Le phénomène souligne​​ l’intérêt croissant pour des collaborations avec les influenceurs qui semblent devenir incontournables, non seulement pour gagner en visibilité mais aussi et surtout pour bénéficier de l’engagement de leurs communautés.

Depuis le début de l’année le gouvernement multiplie les collaborations avec les influenceurs français, Enjoy Phoenix, Lena Situations et, dernièrement, McFly et Carlito défiés par Emmanuel Macron lui-même. Ces opérations déclenchent les cris d’orfraie des commentateurs du sérail qui y voient un dévoiement de la communication politique.
Mais ces protestations ressemblent à s’y méprendre à celles qui ont accompagnées l’avènement de la « politique spectacle » à la télévision au siècle dernier. Chaque époque a ses polémiques.

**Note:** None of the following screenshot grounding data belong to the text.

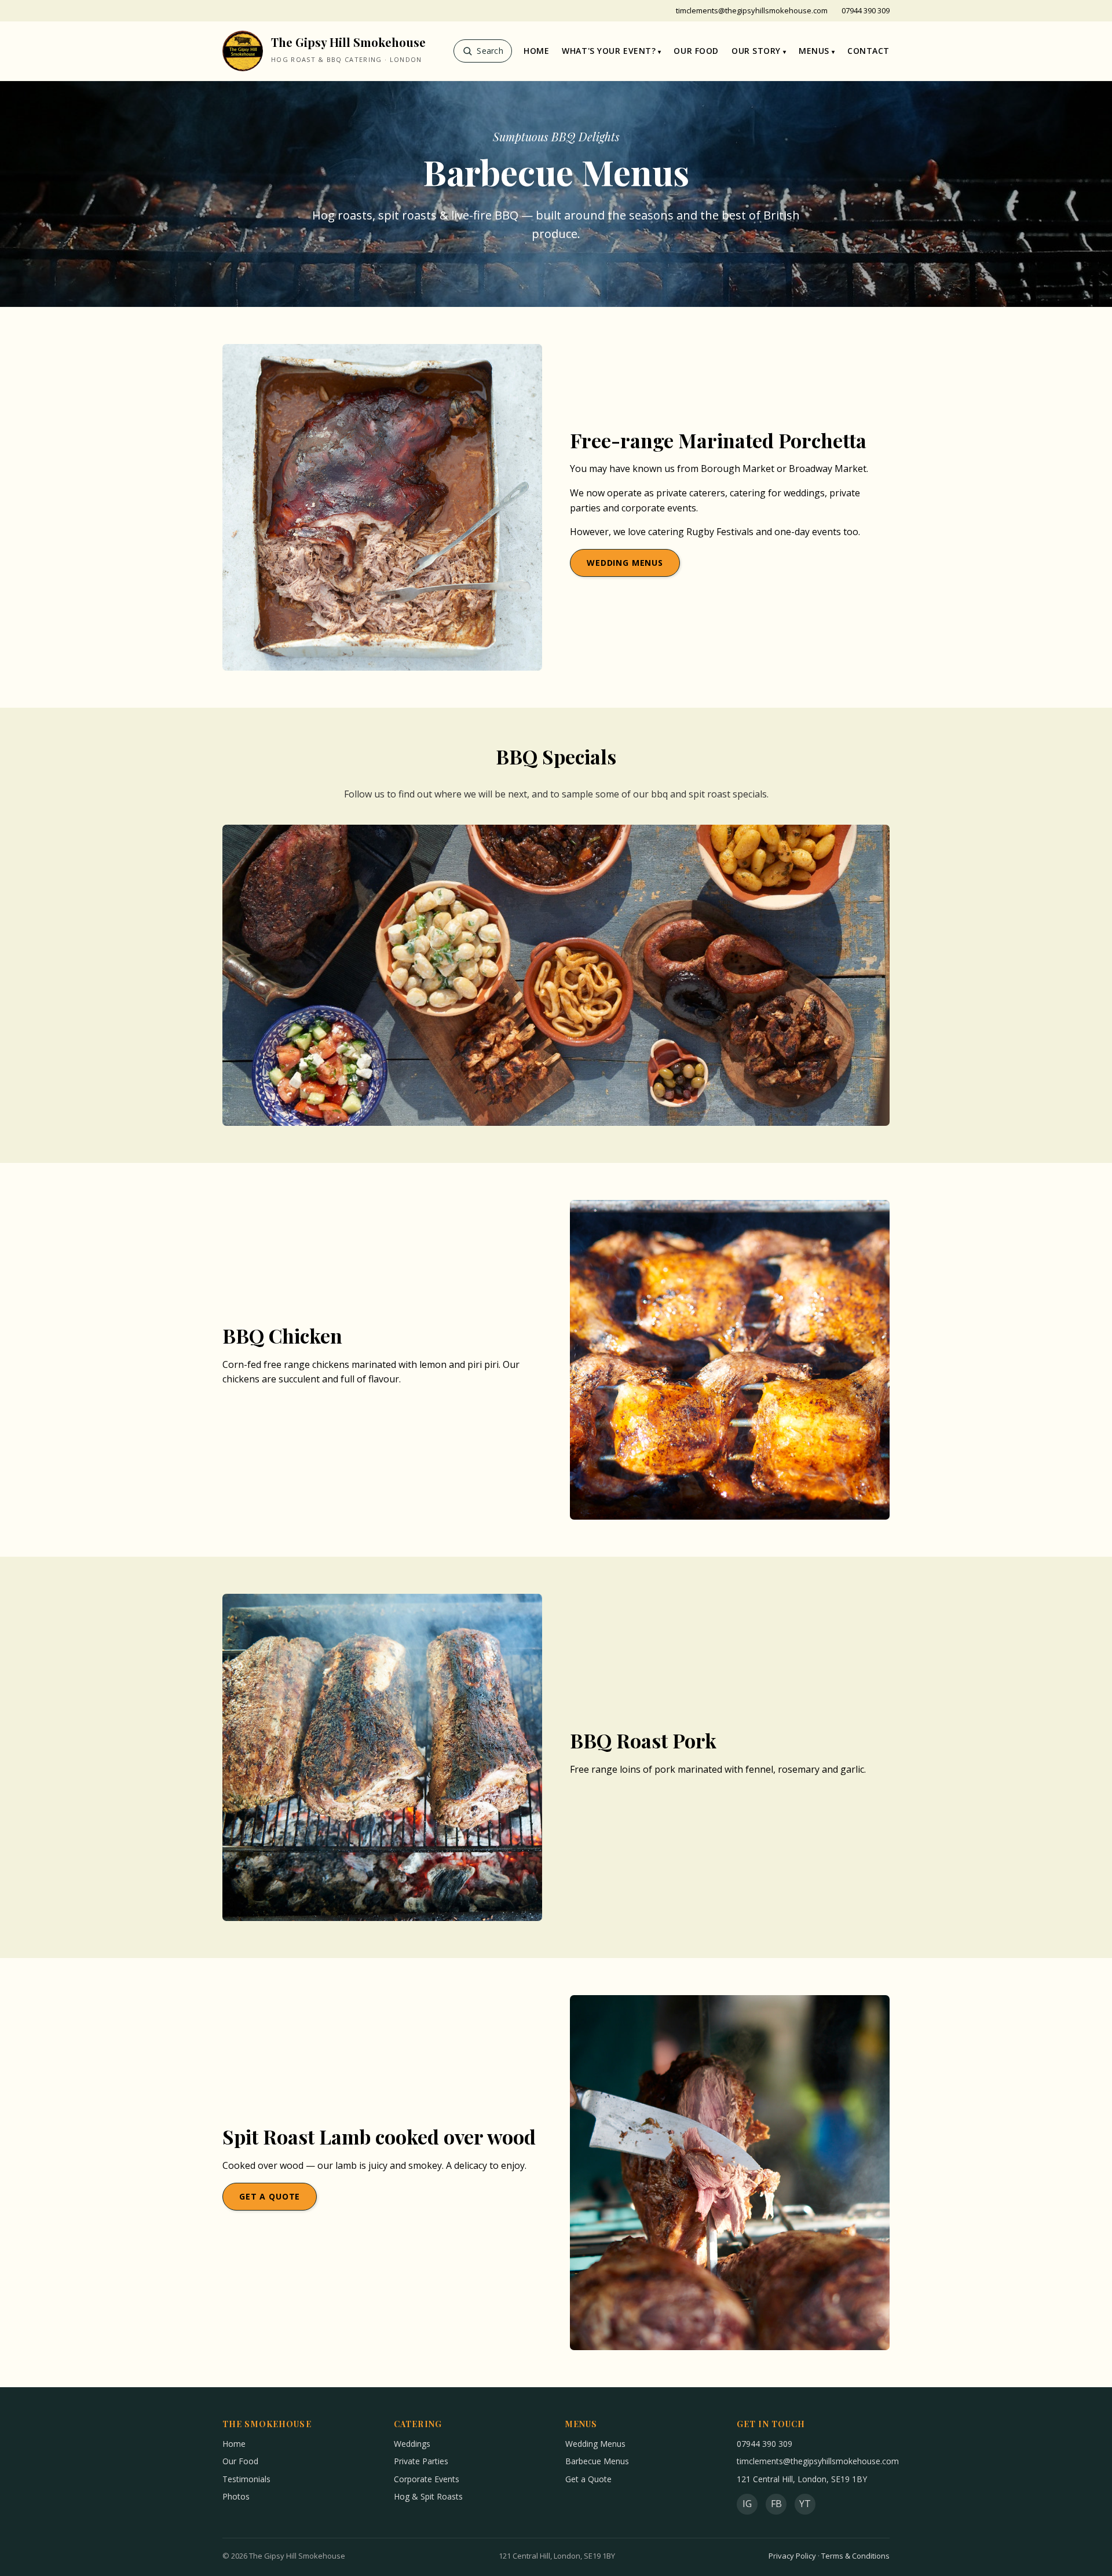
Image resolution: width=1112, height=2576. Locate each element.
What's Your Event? (609, 50)
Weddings (412, 2443)
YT (805, 2503)
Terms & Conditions (855, 2556)
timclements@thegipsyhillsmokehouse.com (752, 10)
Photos (236, 2496)
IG (747, 2503)
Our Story (756, 50)
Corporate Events (426, 2478)
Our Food (696, 50)
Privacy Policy (792, 2556)
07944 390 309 (866, 10)
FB (776, 2503)
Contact (868, 50)
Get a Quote (269, 2196)
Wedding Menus (625, 562)
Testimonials (246, 2478)
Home (536, 50)
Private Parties (421, 2461)
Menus (814, 50)
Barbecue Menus (597, 2461)
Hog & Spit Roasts (428, 2496)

Bienvenue dans un monde post-publicitaire

Si la sphère politique s’y intéresse, ce n’est donc pas simplement pour toucher les jeunes comme cela est trop souvent résumé.

L’audience des influenceurs est bien plus large (même si le cœur de cible est là) et surtout le format permet de développer un discours pédagogique qui sort des codes publicitaires.
Car dans ces opérations, l’enjeu est bien de s’extraire des codes publicitaires pour embrasser des formats différents qui permettent une élaboration des discours.
Cela peut sembler paradoxal mais l’influence est devenue le lieu où l’on peut pousser plus loin la pédagogie pour un nouveau produit ou service, ou encore mieux pour sensibiliser à une cause, comme McFly et Carlito l’ont fait pour promouvoir les gestes barrières.

À côté des grandes campagnes classiques de sensibilisation, il y a désormais la place pour des dispositifs qui intègrent le monde post-publicitaire dans lequel nous sommes entrés.
Ad blockers, domination de plateformes d’entertainement dépourvues de publicité (Netflix, AmazonPrimeVidéo, Disney+, …)​, à mesure que l’univers se digitalise, il offre de moins en moins de surfaces d’exposition à la publicité, de moins en moins d’attention, également. Difficile en effet de faire passer un message construit sur une simple bannière mobile et pour quel impact ? L’avenir est donc au recours à des formats digitaux éditoriaux et non publicitaires pour s’assurer de la diffusion des messages, et surtout de leur compréhension.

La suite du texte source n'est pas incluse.